Давно он так хорошо не проводил вечер… Ему вдруг стало страшно из-за того, что все повторяется, и он почти влюбился, и ему хочется жить так всегда, но этому не бывать, потому что счастье длится лишь краткий миг и возможно только с Кейт.

Может, и к лучшему, что Эби продает пансионат, а он избавляется от своей земли. Нельзя же всю жизнь чувствовать себя несчастным в ожидании чуда. Он и так неплохо живет и всего добился сам.

Это лишь озеро, одно из многих.

А Кейт – только девочка, которую он когда-то знал.

Пусть живут своей жизнью.


Лизетте очень нравилось, как пахнет еда, приготовленная по старым и простым рецептам. Прежде эти блюда готовили так часто, что страницы тетрадки совсем истрепались, стали мягкими, зато рецепты – проверены годами. Глядя на них, она вспоминала свою grand-mère[11], которая потеряла на войне мужа и двоих сыновей. Целый год она каждый день плакала и ходила на железнодорожную станцию, всегда одной дорогой, и там ждала, надеясь на их возвращение. Слезы ее черными острыми камешками падали на землю, и до сего дня эти камешки протыкают автомобильные шины, и воздух из них потихоньку, с причитаниями и всхлипами, выходит наружу. Эту дорогу люди назвали Дорогой печали. Лизетта плохо помнила и саму grand-mère, и ее домик в деревне. Но помнила хлеб, который та выпекала в черной от копоти печке. Однажды grand-mère протянула испещренные пятнами, пергаментные пальцы и сказала, что самую вкусную еду готовят старыми руками.

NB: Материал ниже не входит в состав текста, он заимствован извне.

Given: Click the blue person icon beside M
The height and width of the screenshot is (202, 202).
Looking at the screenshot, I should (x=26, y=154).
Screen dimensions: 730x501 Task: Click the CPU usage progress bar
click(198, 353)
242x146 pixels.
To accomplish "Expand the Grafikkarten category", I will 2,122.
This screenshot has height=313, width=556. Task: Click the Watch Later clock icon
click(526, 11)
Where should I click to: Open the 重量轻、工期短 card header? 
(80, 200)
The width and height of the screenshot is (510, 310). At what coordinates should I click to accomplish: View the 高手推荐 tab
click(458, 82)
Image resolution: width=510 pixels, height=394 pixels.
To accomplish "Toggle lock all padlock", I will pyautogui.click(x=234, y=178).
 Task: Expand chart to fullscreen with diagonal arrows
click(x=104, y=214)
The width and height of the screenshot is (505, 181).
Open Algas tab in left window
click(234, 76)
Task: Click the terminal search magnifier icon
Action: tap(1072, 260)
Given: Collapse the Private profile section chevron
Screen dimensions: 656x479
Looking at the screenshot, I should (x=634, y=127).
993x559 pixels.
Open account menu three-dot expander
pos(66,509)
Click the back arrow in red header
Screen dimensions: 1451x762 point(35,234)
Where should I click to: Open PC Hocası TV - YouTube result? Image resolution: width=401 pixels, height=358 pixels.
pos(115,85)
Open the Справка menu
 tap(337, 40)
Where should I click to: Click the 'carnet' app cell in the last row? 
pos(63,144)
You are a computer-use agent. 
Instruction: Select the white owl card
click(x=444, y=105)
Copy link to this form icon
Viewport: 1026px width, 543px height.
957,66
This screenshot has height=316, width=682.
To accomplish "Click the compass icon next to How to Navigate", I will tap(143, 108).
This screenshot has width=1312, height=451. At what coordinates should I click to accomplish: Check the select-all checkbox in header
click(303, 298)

«Старые руки помнят много добра» – так она сказала.

Когда Лизетта стояла с подносом перед домиком Джека, она вдруг вспомнила эти слова и взглянула на свои руки.

Теперь и у нее руки старые. Иногда она смотрела на них и удивлялась. Общаясь с Люком, она порою забывала о возрасте и казалась себе гораздо моложе.